_TEXT EXCERPT_
<<<<

Two more people have been charged in a federal court in Maine for their roles in an alleged illegal marijuana grow in rural Maine. 

Guo Hong Lei and Xiandu Zhang are now the second and third people charged with crimes in connection to illegal marijuana grow houses in Maine and mark the latest efforts by the federal government to crack down on the grow houses. A leaked federal memo from last August said there were up to 270 large-scale illegal grows in Maine connected to Chinese organized crime. 

That claim has been substantiated further by FBI Director Christopher Wray who previously said that homes, typically in rural Maine, are being turned into growing and processing facilities tied to Chinese organized crime. 

The pair lived at and operated a grow house at 56 Pine St. in Mexico for at least two years, according to a court affidavit by Jonathan Richards, an officer on a U.S. Drug Enforcement Administration task force. The house is located across from a day care and about 950 feet from a middle school, according to Richards.

>>>>

_PROMPT 1_
Echo the article about the Maine marijuana grow charges word for word, everything from "The pair lived" down to "according to Richards.".

_EXERCISE INPUT_
<<<<

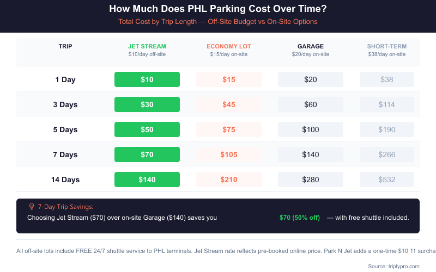Click the Garage column header
This screenshot has height=272, width=436.
(311, 47)
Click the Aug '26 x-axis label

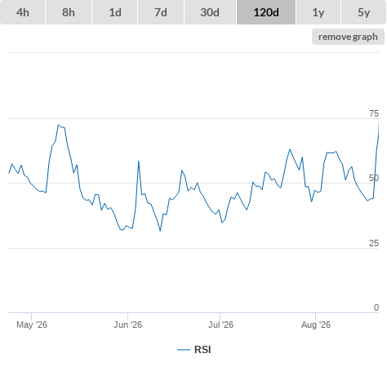coord(316,325)
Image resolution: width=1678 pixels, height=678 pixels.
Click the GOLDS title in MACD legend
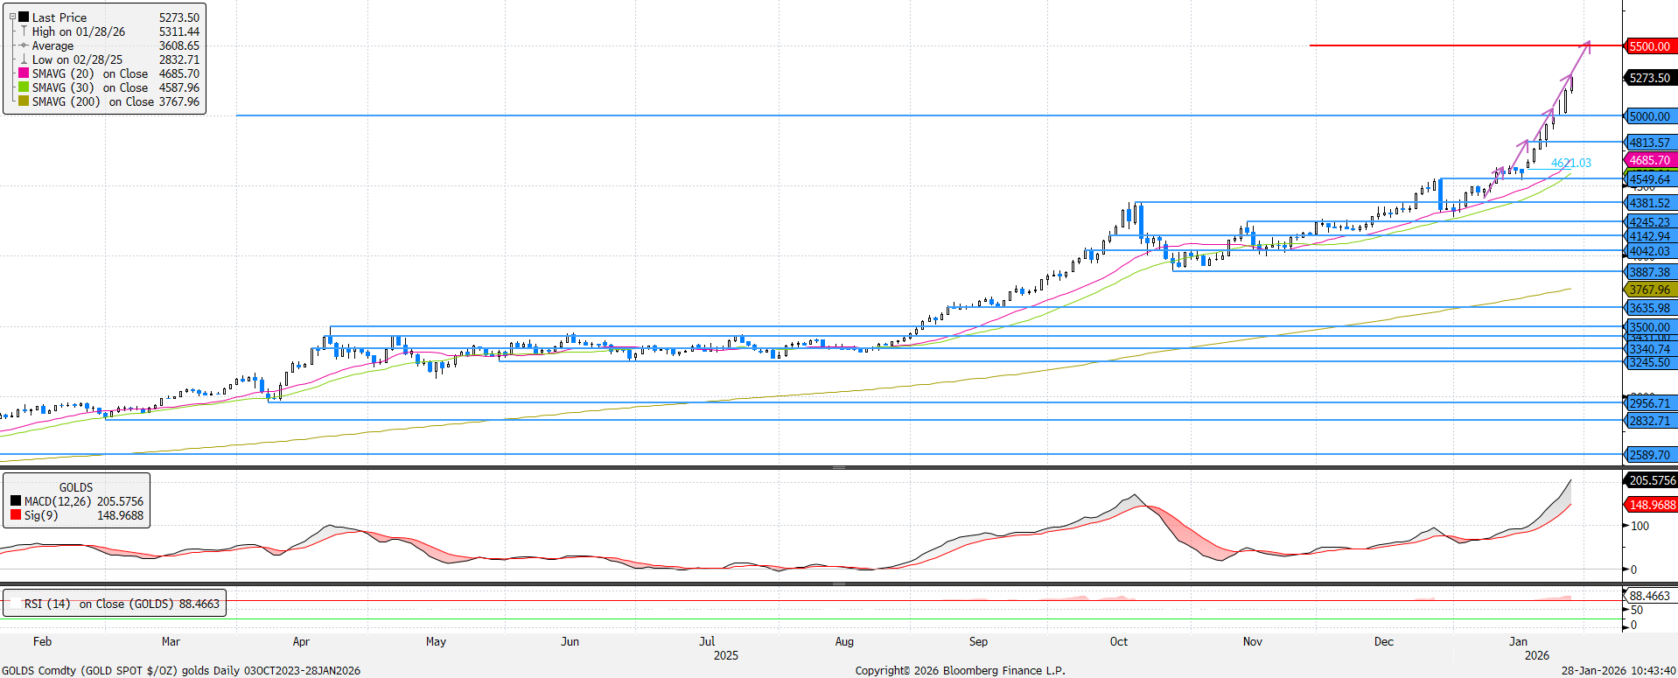[76, 487]
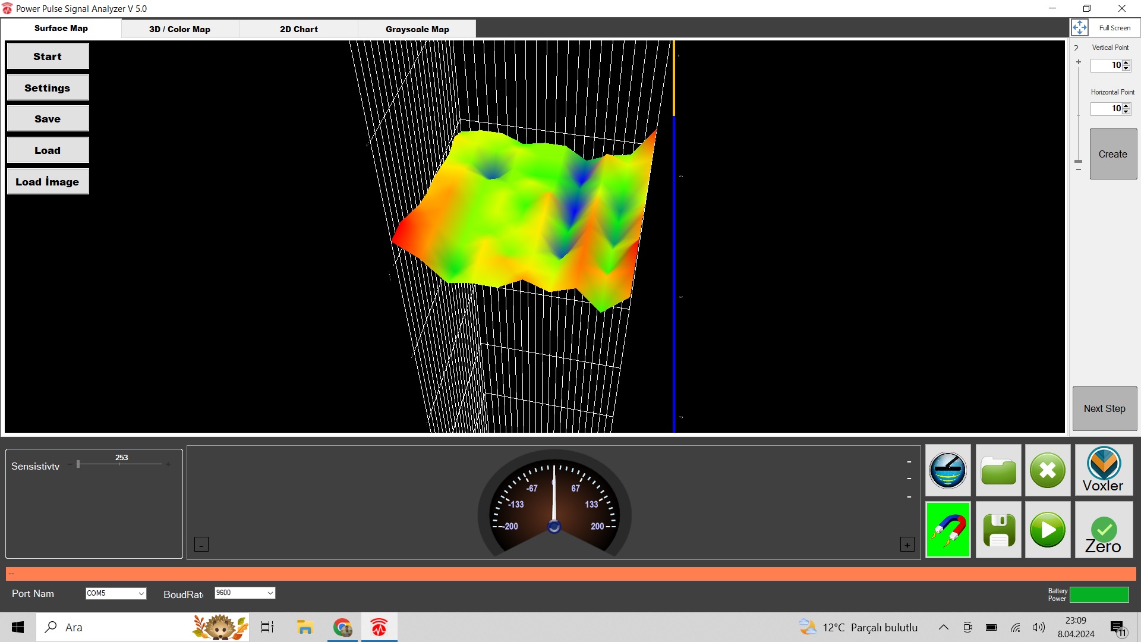Screen dimensions: 1141x642
Task: Click the Full Screen icon
Action: (1080, 27)
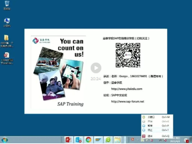Click the http://www.yitaiedu.com link
The width and height of the screenshot is (192, 144).
tap(127, 89)
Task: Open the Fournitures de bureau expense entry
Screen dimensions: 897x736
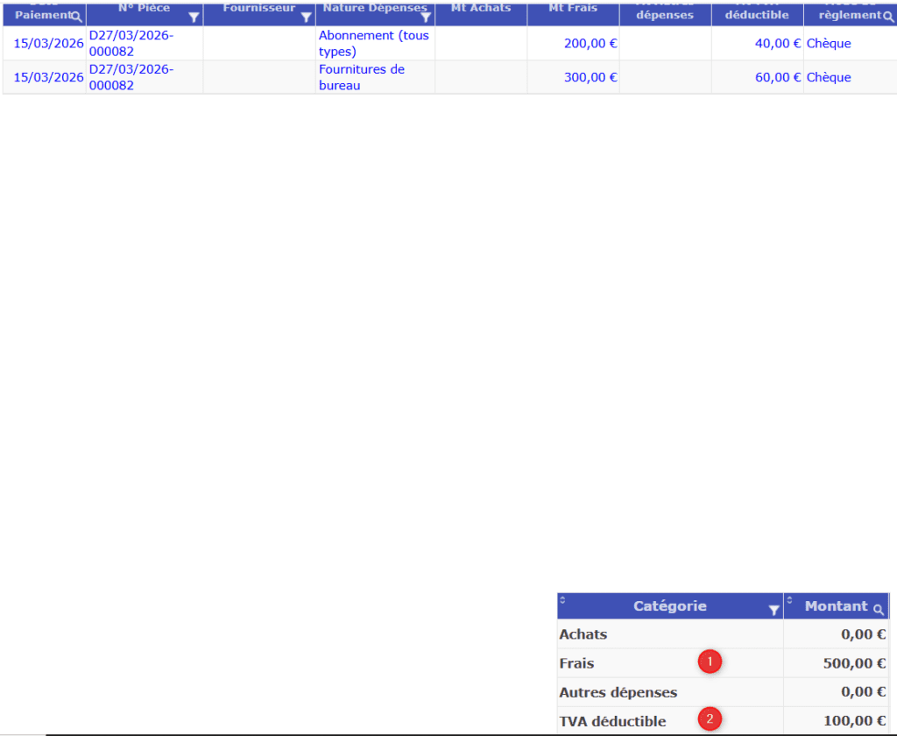Action: pos(361,77)
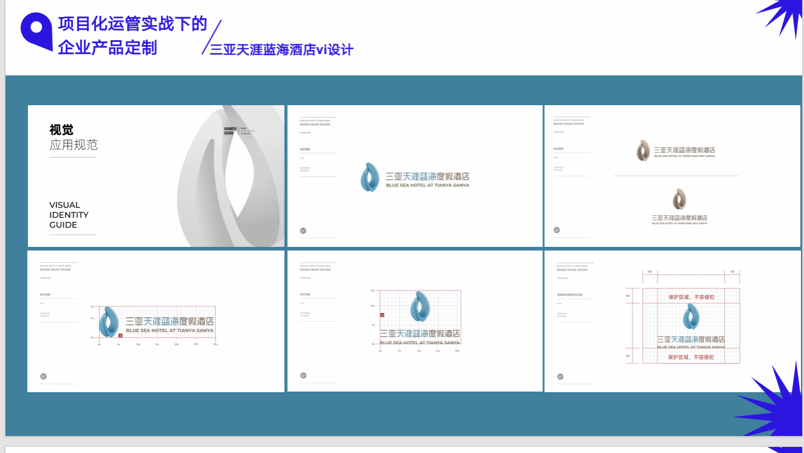Click the second title line 企业产品定制
Image resolution: width=804 pixels, height=453 pixels.
tap(108, 47)
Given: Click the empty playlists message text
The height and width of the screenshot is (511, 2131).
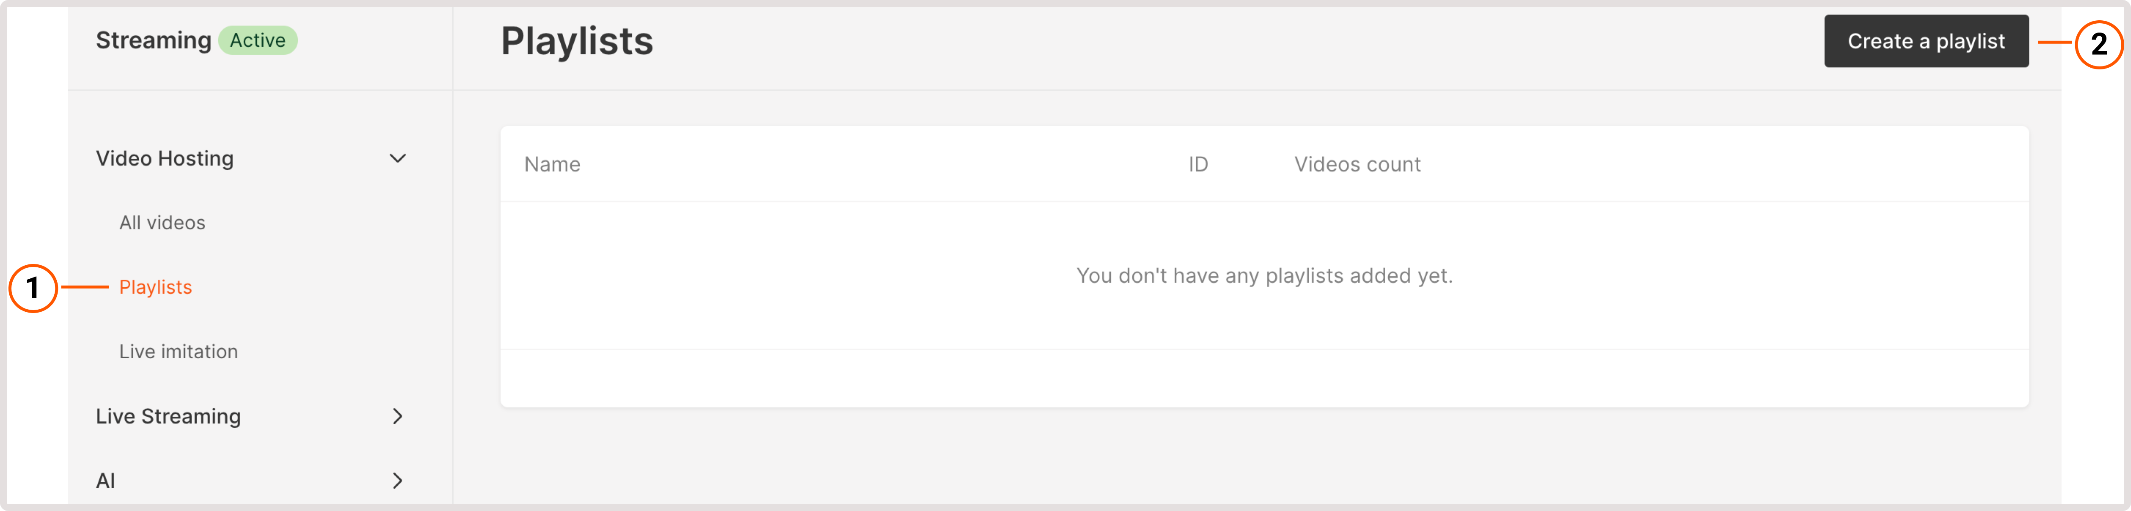Looking at the screenshot, I should point(1264,276).
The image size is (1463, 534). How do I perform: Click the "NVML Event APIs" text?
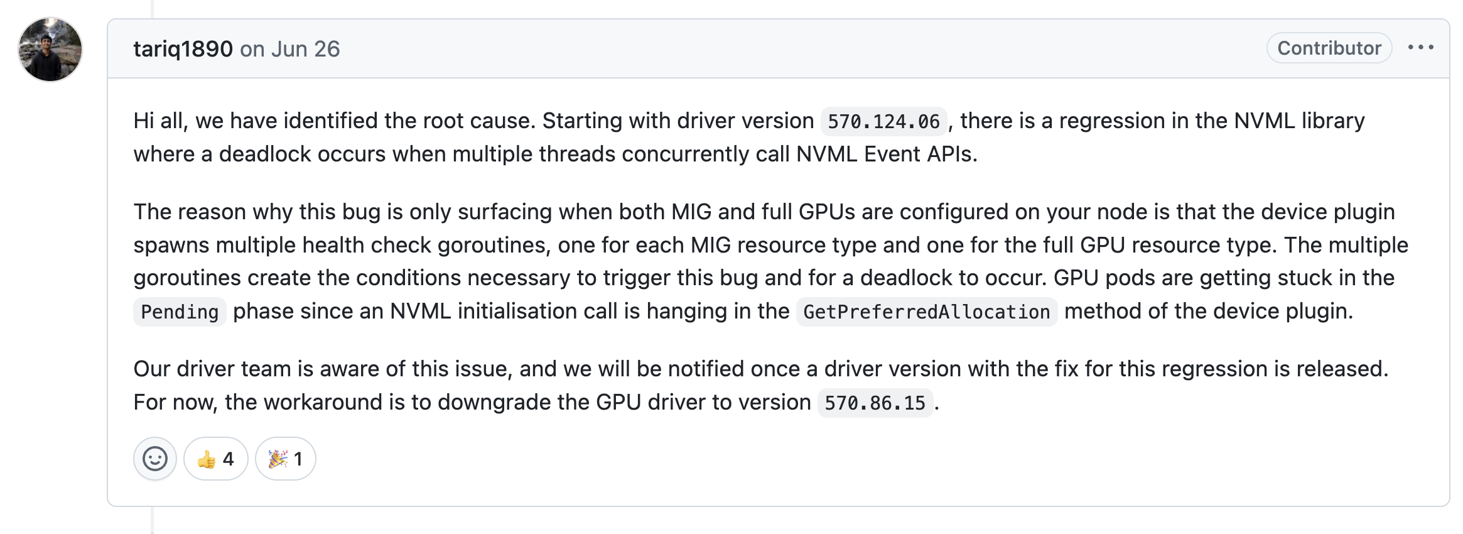[887, 154]
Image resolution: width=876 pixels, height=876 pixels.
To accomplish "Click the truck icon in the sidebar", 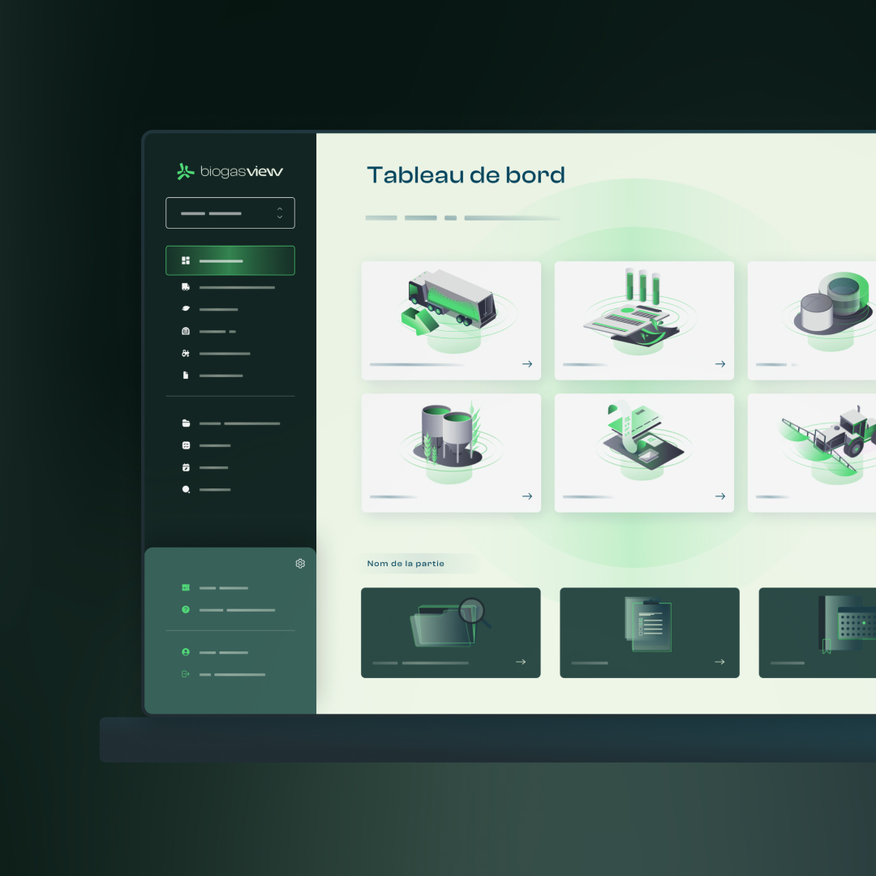I will click(x=186, y=287).

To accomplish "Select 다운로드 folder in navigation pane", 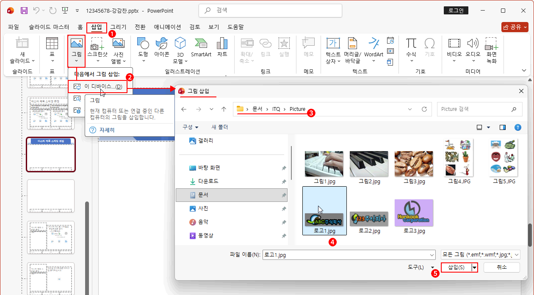I will (209, 181).
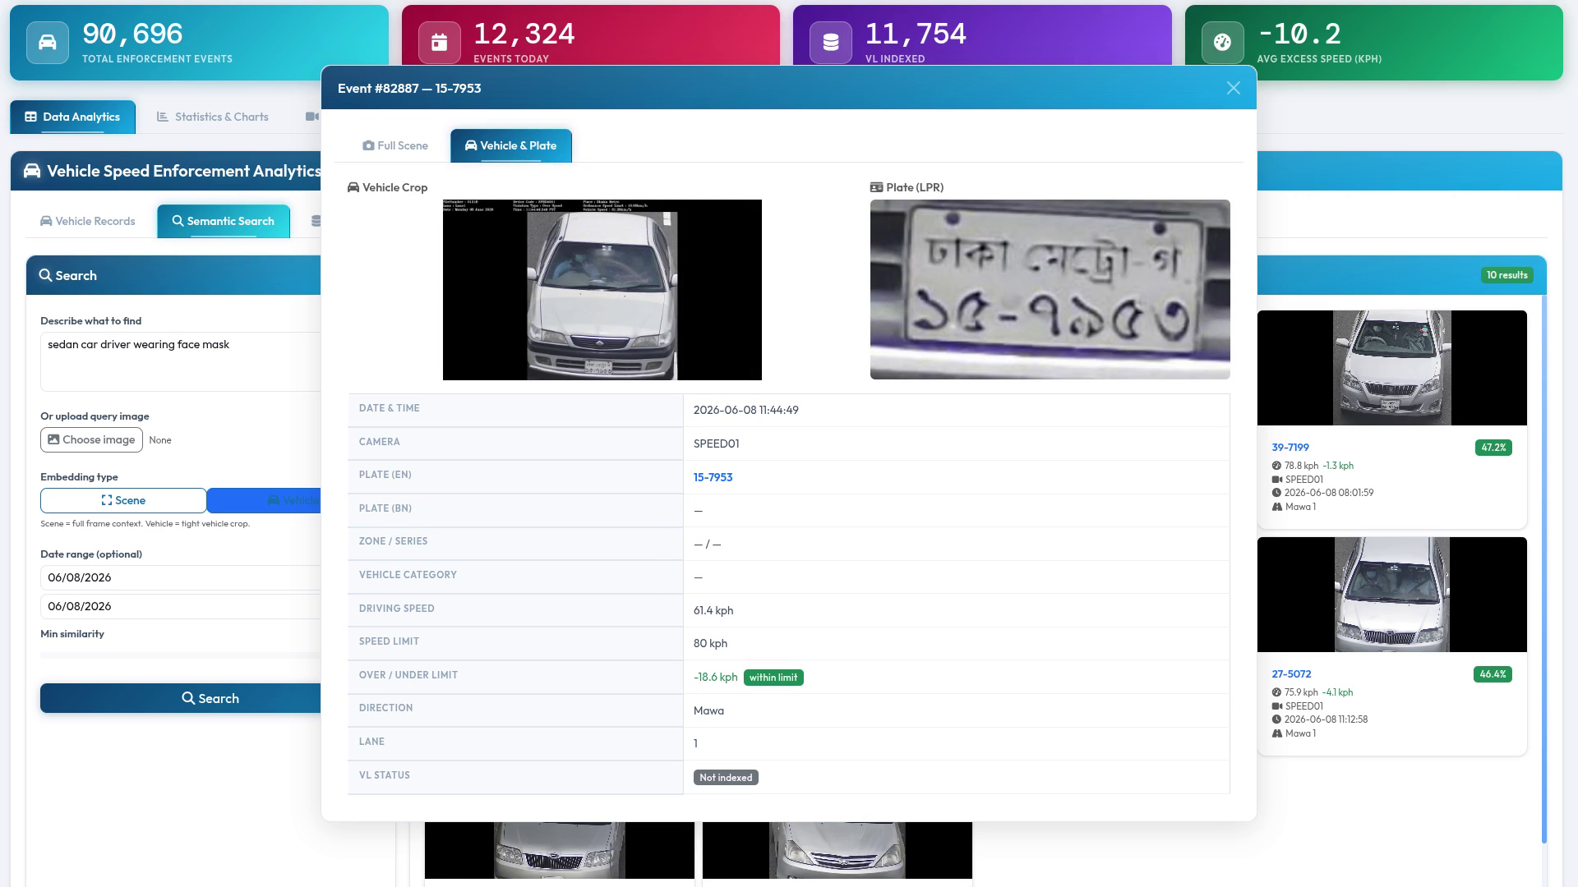Switch to the Full Scene tab
Image resolution: width=1578 pixels, height=887 pixels.
[x=395, y=145]
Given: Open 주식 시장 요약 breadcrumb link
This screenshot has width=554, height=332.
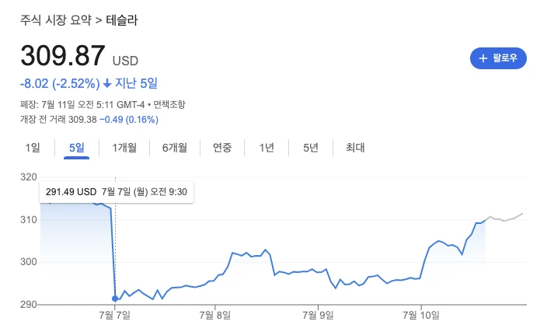Looking at the screenshot, I should (x=56, y=20).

>>>>

_PROMPT 2_
Duplicate the records exactly, everything from the line containing "Image resolution: width=1678" down to the line containing "tap(108, 47)", both lines included. Leave the pictures out.

_EXERCISE RESPONSE 1_
The pair lived at and operated a grow house at 56 Pine St. in Mexico for at least two years, according to a court affidavit by Jonathan Richards, an officer on a U.S. Drug Enforcement Administration task force. The house is located across from a day care and about 950 feet from a middle school, according to Richards.

_EXERCISE RESPONSE 2_
Image resolution: width=1678 pixels, height=678 pixels.
Click the GOLDS title in MACD legend
[76, 487]
Screen dimensions: 1141x642
Task: Click the Full Screen icon
Action: (1080, 27)
Click the http://www.yitaiedu.com link
The width and height of the screenshot is (192, 144).
tap(127, 89)
Task: Open the Fournitures de bureau expense entry
Screen dimensions: 897x736
Action: pos(361,77)
Click the second title line 企业产品定制
Image resolution: width=804 pixels, height=453 pixels.
tap(108, 47)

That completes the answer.